The health care use pattern for English-speaking Hispanic patients was not significantly different than for non-Hispanic white patients in the crude or multivariate models. In contrast, Spanish-speaking Hispanic patients were significantly less likely than non-Hispanic white patients to have had a physician visit (RR, 0.77; 95% CI, 0.72-0.83), mental health visit (RR, 0.50; 95% CI, 0.32-0.76), or influenza vaccination (RR, 0.30; 95% CI, 0.15-0.52). After adjustment for predisposing, need, and enabling factors, Spanish-speaking Hispanic patients showed significantly lower use than non-Hispanic white patients across all four measures. Black patients had a significantly lower crude relative risk of having received an influenza vaccination (RR, 0.73; 95% CI, 0.58-0.87). Adjustment for additional factors had little impact on this effect, but resulted in black patients being significantly less likely than non-Hispanic white patients to have had a visit with a mental health professional (RR, 0.46; 95% CI, 0.37-0.55).

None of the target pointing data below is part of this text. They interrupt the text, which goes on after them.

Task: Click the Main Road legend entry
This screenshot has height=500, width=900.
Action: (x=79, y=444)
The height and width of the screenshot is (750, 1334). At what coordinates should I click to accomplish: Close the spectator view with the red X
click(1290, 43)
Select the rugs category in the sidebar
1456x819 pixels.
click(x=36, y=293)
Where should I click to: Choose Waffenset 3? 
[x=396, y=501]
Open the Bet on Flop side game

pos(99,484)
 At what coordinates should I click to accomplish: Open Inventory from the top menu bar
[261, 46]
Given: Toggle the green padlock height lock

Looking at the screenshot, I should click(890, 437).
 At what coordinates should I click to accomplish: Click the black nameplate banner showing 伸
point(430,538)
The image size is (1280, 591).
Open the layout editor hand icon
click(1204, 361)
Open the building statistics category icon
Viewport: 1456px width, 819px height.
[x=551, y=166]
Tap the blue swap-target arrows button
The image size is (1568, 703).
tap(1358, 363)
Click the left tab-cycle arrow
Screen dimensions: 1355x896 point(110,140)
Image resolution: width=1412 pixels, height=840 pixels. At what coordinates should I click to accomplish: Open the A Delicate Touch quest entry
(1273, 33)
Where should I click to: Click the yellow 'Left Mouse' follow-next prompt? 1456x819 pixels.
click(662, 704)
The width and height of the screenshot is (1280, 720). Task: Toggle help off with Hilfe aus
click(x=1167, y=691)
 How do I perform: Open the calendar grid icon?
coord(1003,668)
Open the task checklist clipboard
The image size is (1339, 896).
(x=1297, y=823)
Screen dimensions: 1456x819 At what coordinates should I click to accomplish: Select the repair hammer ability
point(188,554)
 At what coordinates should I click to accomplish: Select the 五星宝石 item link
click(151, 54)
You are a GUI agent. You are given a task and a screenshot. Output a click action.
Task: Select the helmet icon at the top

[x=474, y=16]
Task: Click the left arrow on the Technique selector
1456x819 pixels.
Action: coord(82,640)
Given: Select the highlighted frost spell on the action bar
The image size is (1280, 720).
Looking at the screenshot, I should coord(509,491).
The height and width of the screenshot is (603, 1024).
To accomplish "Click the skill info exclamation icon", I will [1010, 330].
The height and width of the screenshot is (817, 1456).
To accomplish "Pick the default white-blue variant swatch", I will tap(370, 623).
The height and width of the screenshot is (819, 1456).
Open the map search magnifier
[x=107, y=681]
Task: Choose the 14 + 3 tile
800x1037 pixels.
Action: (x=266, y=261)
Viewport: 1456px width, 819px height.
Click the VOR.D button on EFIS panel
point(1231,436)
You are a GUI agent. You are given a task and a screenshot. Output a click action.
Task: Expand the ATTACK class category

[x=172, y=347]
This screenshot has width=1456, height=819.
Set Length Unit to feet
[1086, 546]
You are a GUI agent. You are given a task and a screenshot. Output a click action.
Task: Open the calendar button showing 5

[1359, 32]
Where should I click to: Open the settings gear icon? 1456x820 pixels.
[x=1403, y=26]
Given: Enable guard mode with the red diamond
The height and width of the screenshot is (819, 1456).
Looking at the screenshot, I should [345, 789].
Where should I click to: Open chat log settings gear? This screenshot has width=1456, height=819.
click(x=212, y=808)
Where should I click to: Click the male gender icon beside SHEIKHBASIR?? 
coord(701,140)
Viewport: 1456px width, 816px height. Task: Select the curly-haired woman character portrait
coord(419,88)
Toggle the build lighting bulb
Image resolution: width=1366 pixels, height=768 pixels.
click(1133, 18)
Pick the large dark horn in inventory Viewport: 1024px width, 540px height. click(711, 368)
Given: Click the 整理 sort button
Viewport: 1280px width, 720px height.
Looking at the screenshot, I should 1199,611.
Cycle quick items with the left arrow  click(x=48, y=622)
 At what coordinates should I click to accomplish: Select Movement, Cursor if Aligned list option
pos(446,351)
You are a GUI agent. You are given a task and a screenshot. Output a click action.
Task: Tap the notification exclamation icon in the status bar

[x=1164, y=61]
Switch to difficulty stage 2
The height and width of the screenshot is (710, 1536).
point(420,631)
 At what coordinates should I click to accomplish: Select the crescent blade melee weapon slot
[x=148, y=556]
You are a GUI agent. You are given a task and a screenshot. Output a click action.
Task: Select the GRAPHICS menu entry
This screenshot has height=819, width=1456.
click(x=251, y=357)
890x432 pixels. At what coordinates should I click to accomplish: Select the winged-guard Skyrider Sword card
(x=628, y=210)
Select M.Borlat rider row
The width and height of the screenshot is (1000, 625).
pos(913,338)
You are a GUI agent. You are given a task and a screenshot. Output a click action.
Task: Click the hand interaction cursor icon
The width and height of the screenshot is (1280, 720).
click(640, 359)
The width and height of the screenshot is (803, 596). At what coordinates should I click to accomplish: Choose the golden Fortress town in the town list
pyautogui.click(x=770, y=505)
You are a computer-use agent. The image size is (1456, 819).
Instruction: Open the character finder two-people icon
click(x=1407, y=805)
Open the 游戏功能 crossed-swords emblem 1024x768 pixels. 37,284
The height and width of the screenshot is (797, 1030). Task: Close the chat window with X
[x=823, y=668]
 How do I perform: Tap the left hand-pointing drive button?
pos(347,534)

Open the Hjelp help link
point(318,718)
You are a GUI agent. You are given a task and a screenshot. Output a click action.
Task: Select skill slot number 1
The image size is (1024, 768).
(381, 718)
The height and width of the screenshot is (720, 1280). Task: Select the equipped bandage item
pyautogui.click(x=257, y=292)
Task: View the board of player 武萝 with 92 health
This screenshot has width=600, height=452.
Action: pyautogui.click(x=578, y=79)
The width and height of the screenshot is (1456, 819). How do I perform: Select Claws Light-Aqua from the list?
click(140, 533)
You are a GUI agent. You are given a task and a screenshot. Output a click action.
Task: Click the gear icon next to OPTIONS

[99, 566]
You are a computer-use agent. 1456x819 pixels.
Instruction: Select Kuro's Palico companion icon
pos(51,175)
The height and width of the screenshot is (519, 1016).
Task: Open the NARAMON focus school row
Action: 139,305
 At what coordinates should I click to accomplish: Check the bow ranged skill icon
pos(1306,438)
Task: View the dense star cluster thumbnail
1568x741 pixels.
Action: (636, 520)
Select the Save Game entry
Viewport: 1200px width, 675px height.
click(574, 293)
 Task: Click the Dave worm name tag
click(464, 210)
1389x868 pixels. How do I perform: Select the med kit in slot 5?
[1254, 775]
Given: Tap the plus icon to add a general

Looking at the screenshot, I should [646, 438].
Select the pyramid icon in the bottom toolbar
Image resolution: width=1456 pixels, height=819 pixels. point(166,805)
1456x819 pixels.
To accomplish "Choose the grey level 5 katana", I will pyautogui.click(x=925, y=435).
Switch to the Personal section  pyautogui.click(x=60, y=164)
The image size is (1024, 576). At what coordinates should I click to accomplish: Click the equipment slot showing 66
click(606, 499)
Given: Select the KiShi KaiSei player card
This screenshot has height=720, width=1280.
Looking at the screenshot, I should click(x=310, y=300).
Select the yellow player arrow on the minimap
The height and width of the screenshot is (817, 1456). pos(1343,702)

Among insured nonelderly adults, there are appreciable disparities in health-care use by race and Hispanic ethnicity. Ethnic disparities in care are largely explained by differences in English fluency, but racial disparities in care are not explained by commonly used access factors.
医疗保健中的种族和族裔差异已有充分记录,但原因却鲜为人知。
研究包括英语流利程度在内的就医障碍对医疗保健中种族和族裔差异的影响。
对社区追踪调查(1996 - 1997年)进行横断面分析。
年龄在18至64岁之间、拥有私人医疗保险或医疗补助保险的成年人。
自变量包括种族、族裔和英语流利程度。因变量包括在过去一年中是否看过医生或进行过心理健康咨询、是否接种流感疫苗或进行过乳房X光检查。
在粗模型或多变量模型中,讲英语的西班牙裔患者的医疗保健使用模式与非西班牙裔白人患者没有显著差异。相比之下,讲西班牙语的西班牙裔患者看医生(相对风险RR,0.77;95%置信区间CI,0.72 - 0.83)、进行心理健康咨询(RR,0.50;95% CI,0.32 - 0.76)或接种流感疫苗(RR,0.30;95% CI,0.15 - 0.52)的可能性明显低于非西班牙裔白人患者。在对 predisposing、需求和促成因素进行调整后,讲西班牙语的西班牙裔患者在所有四项测量指标上的使用量均显著低于非西班牙裔白人患者。黑人患者接种流感疫苗的粗相对风险显著较低(RR,0.73;95% CI,0.58 - 0.87)。对其他因素进行调整对这一效应影响不大,但导致黑人患者与心理健康专业人员就诊的可能性显著低于非西班牙裔白人患者(RR,0.46;95% CI,0.37 - 0.55)。
在有保险的非老年成年人中,按种族和西班牙裔族裔划分,医疗保健使用情况存在明显差异。护理方面的族裔差异在很大程度上可由英语流利程度的差异来解释,但护理方面的种族差异无法通过常用的就医因素来解释。